----- Data listing

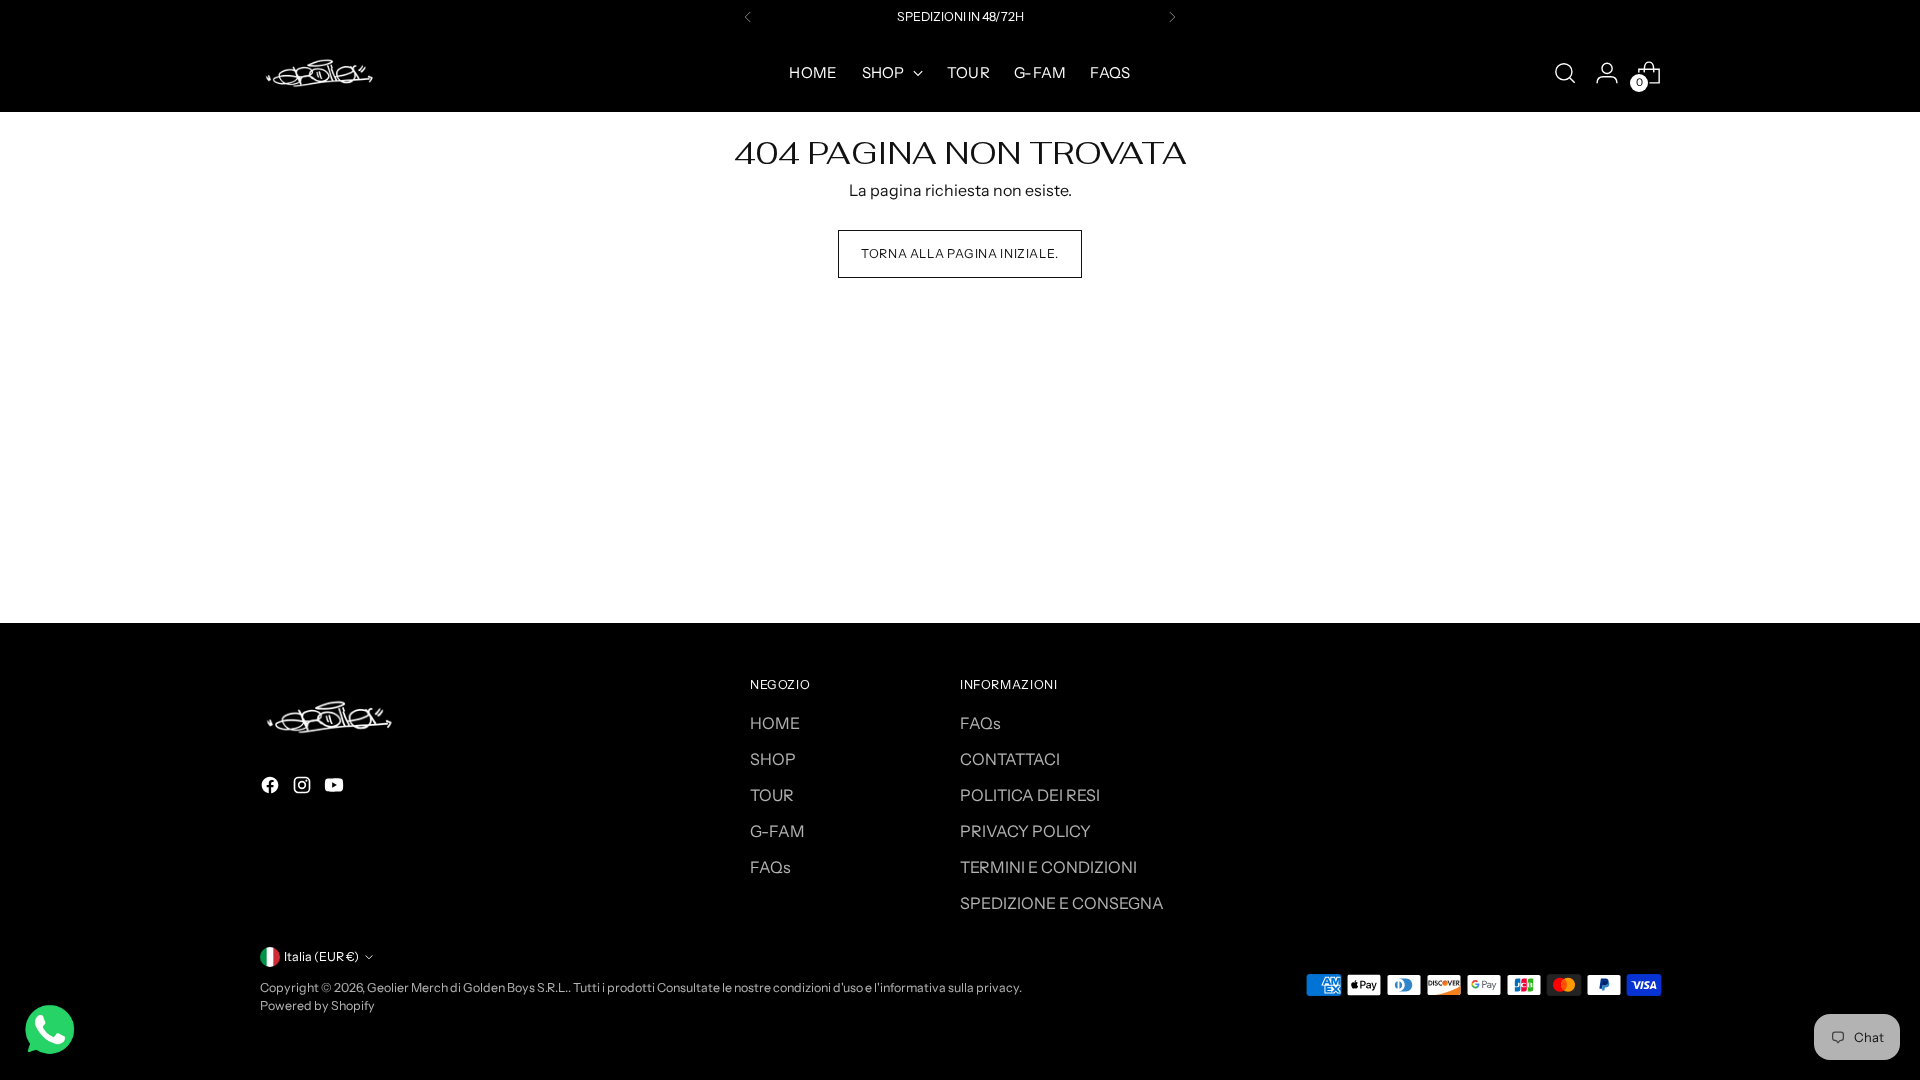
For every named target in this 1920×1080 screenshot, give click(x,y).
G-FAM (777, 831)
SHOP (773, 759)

----------
----- Data listing

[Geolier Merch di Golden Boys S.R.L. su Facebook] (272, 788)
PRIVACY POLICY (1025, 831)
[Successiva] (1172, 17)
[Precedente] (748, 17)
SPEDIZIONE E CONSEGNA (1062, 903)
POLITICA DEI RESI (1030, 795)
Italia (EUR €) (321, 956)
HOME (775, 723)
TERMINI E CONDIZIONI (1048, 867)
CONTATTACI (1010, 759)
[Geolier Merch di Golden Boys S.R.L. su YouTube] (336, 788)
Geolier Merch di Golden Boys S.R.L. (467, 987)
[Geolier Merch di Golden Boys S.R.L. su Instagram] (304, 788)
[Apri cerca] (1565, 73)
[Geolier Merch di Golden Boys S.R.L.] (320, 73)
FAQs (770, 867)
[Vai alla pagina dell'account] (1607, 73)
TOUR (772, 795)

----------
----- Data listing

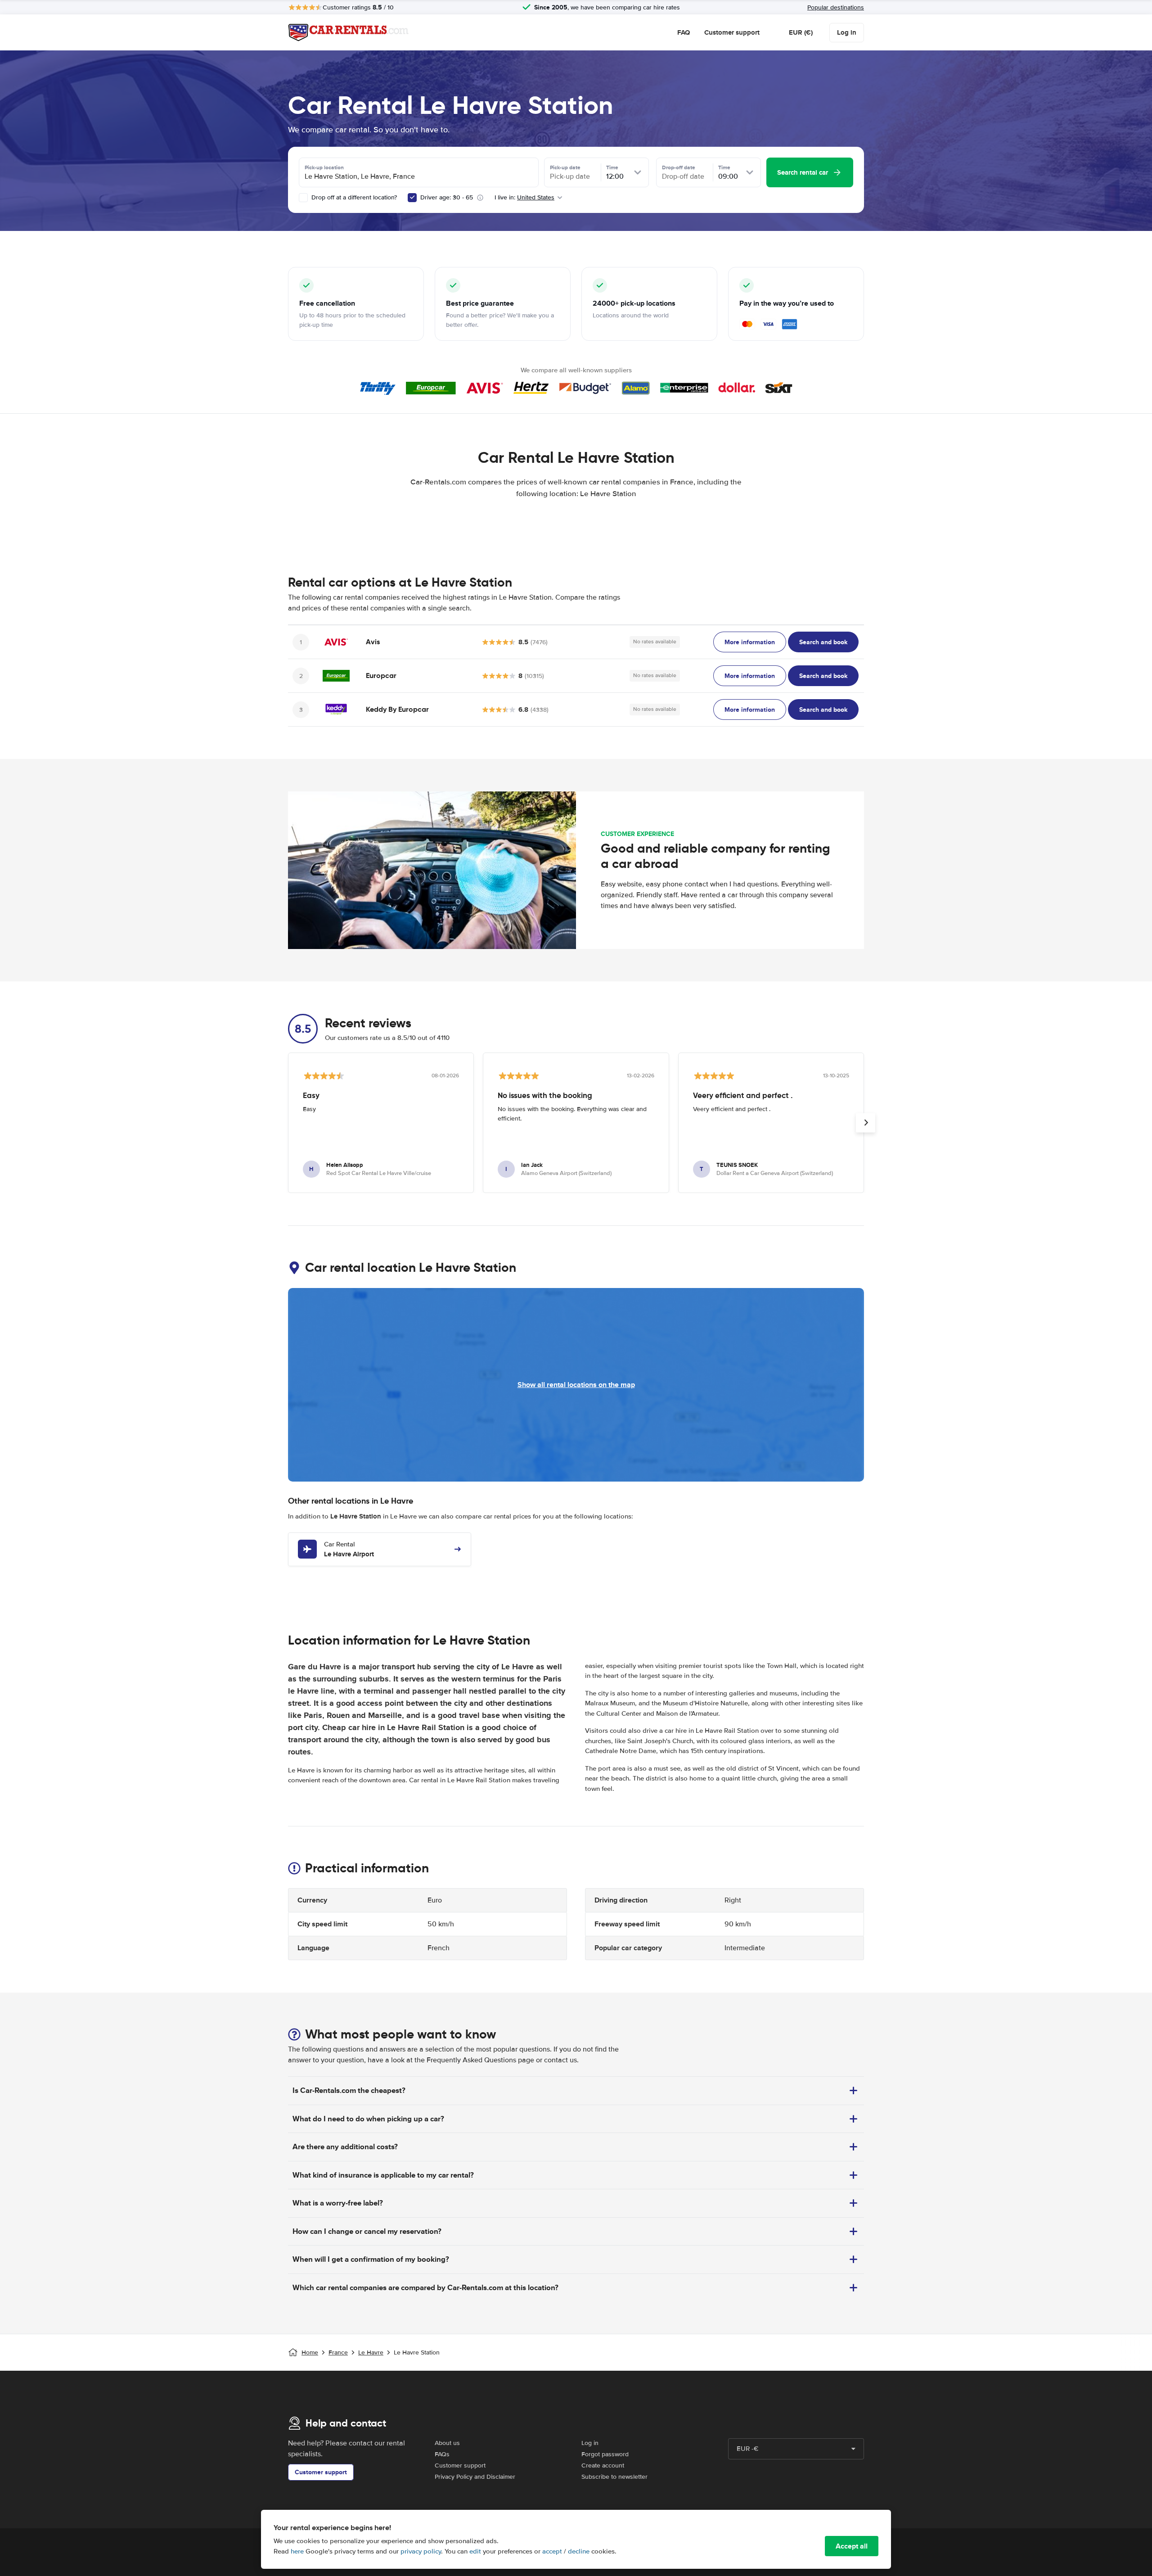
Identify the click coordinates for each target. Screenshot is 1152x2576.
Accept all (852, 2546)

----------

■ **Exercise description**: All lines above between those holding "For every named" and "SHOP (773, 759)", inclusive, must be set down unchanged, and no other line may be included.

■ **Your solution**:
For every named target in this 1920×1080 screenshot, give click(x,y).
G-FAM (777, 831)
SHOP (773, 759)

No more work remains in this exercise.